M. le président. La parole est à M. François Brottes, pour un rappel au règlement.

M. François Brottes. Pour éviter d’embrouiller le déroulement de nos travaux, je souhaite interpeller de nouveau M. le ministre. Il ne m’a pas répondu et je comprends sa gêne : comme c’est arrivé parfois depuis trente séances que nous débattons, nous arrivons là à un moment de vérité qui ne laisse pas de déranger.

Monsieur le ministre, depuis le début de nos débats, nous vous démontrons que la logique de privatisation dans laquelle vous vous enfermez aboutira à une augmentation des tarifs : c’est un effet mécanique de la recherche du profit.

Le rapporteur et le président de la commission nient le problème en nous objectant que les tarifs sont fixés par le Gouvernement. D’après eux, il n’y a aucun danger : le ministre restant maître du jeu, les usagers ne doivent pas s’inquiéter. Vous-même invoquez une disposition du contrat de service public entre EDF et l’État selon laquelle les tarifs ne peuvent augmenter plus vite que l’inflation. Or il existe aussi une clause de sortie de cet engagement au cas où des charges complémentaires viendraient à peser sur EDF. Comme nous l’avons dénoncé, le tarif de retour accroîtra par exemple les charges de l’entreprise, qui devra payer la baisse de prix pour les entreprises.

Pis encore, M. Breton, M. Cirelli et vous-même, monsieur le ministre, avez signé le 10 juin 2005 un document intitulé « Contrat de service public 2005-2007 entre l’État et Gaz de France ».

M. Patrick Ollier, président de la commission des affaires économiques. Ce n’est pas un rappel au règlement, monsieur le président !

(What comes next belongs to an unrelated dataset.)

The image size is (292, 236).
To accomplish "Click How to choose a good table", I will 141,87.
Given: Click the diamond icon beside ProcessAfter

M. François Brottes. Que dit ce texte ? « L’État et Gaz de France conviennent de rechercher à l’occasion de chaque mouvement tarifaire la convergence entre les tarifs réglementés et les prix de vente en marché ouvert, et ce pour chaque type de clients. » Cela signifie que l’on essaiera, à chaque hausse de tarif, de rapprocher le tarif administré des prix du marché – donc de l’accroître encore, tant pour les industries que pour les ménages.

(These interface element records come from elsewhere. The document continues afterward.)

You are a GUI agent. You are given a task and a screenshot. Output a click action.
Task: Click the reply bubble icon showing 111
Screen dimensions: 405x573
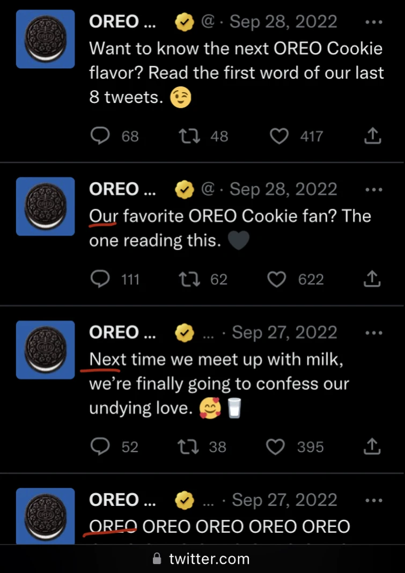point(100,279)
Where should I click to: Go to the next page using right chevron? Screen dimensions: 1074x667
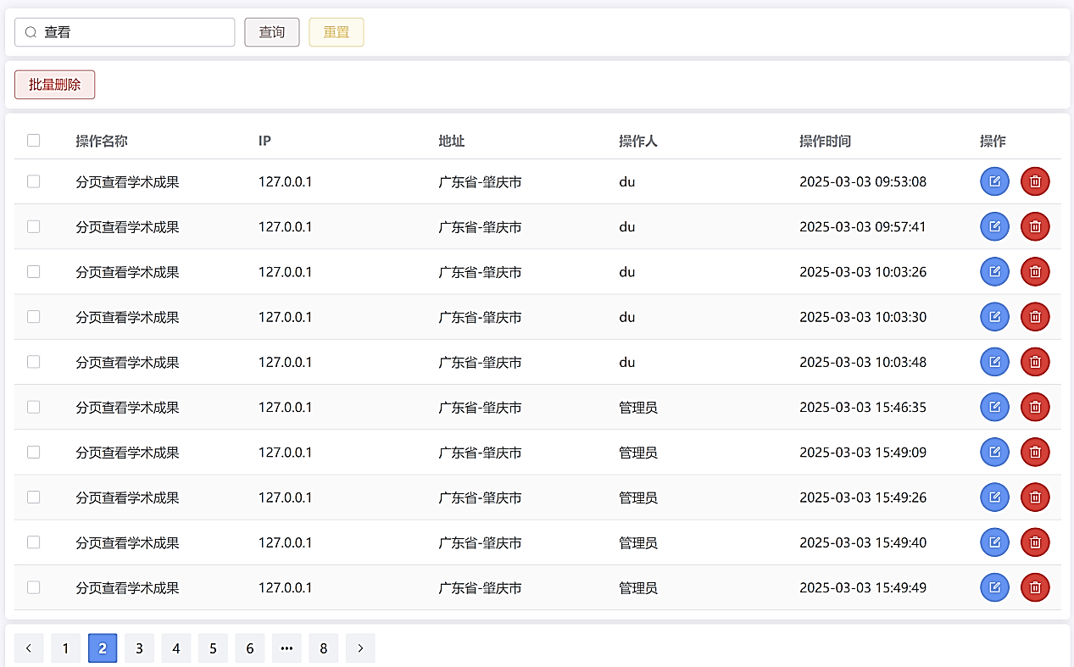(360, 648)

Il y a de quoi être inquiet : avant même la privatisation, vous vous engagez à faire allégeance à la future entité GDF-Suez et à lui donner le blanc-seing de l’État pour les augmentations qu’elle sollicitera. Cela, vous l’avez signé. Alors ne prétendez pas que nous avons toutes les raisons d’être tranquilles ! Nous ne sommes pas tranquilles car vous vous êtes contractuellement engagé à ce que les tarifs administrés rejoignent progressivement les prix du marché.

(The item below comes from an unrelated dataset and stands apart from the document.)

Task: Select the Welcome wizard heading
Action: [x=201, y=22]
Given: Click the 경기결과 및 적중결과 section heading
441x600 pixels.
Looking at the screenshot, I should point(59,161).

C’est une de nos principales inquiétudes concernant ce texte. Nous ne faisons aucun procès d’intention. Nous nous contentons de lire des extraits de documents que vous avez signés, monsieur le ministre.

M. Pierre Cohen. Très bien !

M. le président. La parole est à M. le ministre.

M. le ministre délégué à l’industrie. J’ai entre les mains le document en question, que j’ai en effet signé l’année dernière. Le titre II établit, sur plusieurs pages, le dispositif de fixation des tarifs de vente du gaz naturel aux clients non éligibles. Puis, dans un article intitulé « Clauses de sauvegarde », des situations extraordinaires impliquant une négociation spéciale sont envisagées. Il est alors indiqué que « l’État et Gaz de France arrêteraient sans délai les mesures de nature à permettre une convergence rapide entre les prix et les tarifs pour garantir que l’ouverture totale des marchés s’effectue dans les meilleures conditions possibles ». Vous voyez que je vais au-devant de vos objections, monsieur Brottes : si je ne l’avais fait, vous n’auriez pas manqué de me citer ce passage !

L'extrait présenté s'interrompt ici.